Missing girl's parents agree to lie detector test
BREMERTON, Wash. (AP) — The parents of a 6-year-old girl who disappeared from her Washington home and wasn't reported missing for a day have agreed to take lie detector tests and allow a search of the home, a sheriff's spokesman said Monday.
Both the home search and lie detector tests were in progress late Monday, Kitsap County Deputy Scott Wilson said. He said he doubted he would be able to discuss results.
State child welfare workers removed two other children, an 8-year-old boy and 12-year-old girl, from the home earlier Monday.
About 80 searchers including dog teams looked Monday for little Jenise Wright, who was last seen Saturday night when she went to bed. Her family noticed her missing Sunday morning but didn't become worried and call for help until that night because she had left the home on previous occasions and wandered around the neighborhood.
The family felt it was relatively safe because it's a fenced property, Wilson said.
A decision on whether to continue the ground search Tuesday was pending, the spokesman said.
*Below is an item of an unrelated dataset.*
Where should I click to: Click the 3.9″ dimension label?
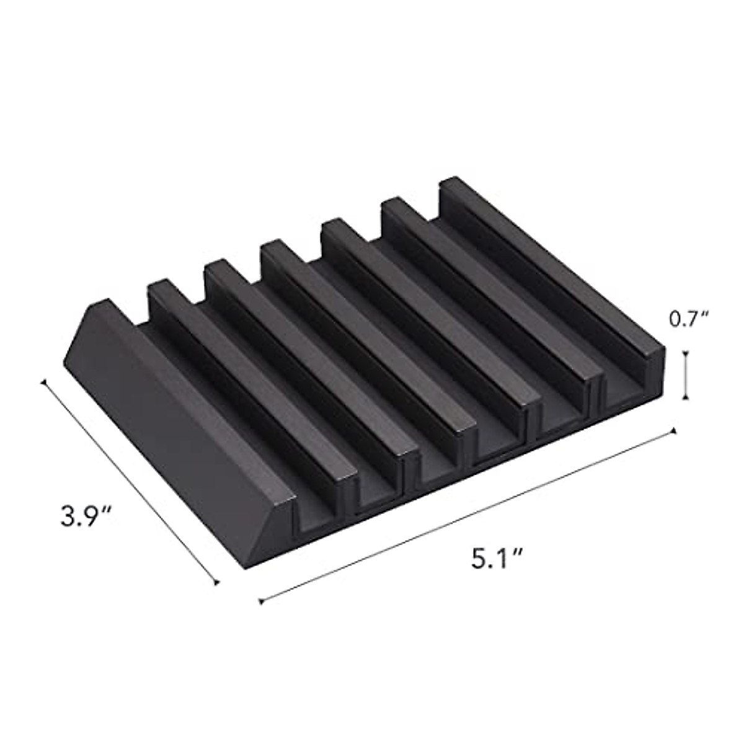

The little girl's disappearance was being called a missing person case with "suspicious circumstances," Wilson said. Most missing children would have surfaced by now, he said.
Investigators, who now include the FBI and detectives from nearby police agencies and the Washington State Patrol, are "looking at the entire spectrum of possibilities: has the child sustained an accident? Has the child been abducted? Has the child come to harm?" Wilson said.
The FBI has resources "that we can only dream about — investigative tools, personnel that specialize in child abduction," Wilson said. "We're not calling it an abduction, but why not get those resources early on, examine all the possibilities."
Two parents live in the home in a blended family. The 8-year-old and 12-year-old were the only other children in the home last weekend. A 16-year-old boy was out of town. Two other offspring are adults.
The search began at about 1:30 a.m. Monday with deputies and volunteers in and around the Steele Creek Mobile Home Park. They cleared the park and searched later in the surrounding neighborhood and wooded area, Wilson said.
"She's really independent, she's tenacious," the little girl's father, James Wright, told KOMO-TV, describing the neighborhood as safe and saying his daughter roamed the park.
Other residents in the park described Jenise as outgoing and unafraid to talk to anyone.
Bremerton is on the west side of Puget Sound, across from Seattle.
Jenise is 3 feet tall, weighs 45 pounds and has black hair. She'll be a first-grader this school year. She shared a bedroom with her sister.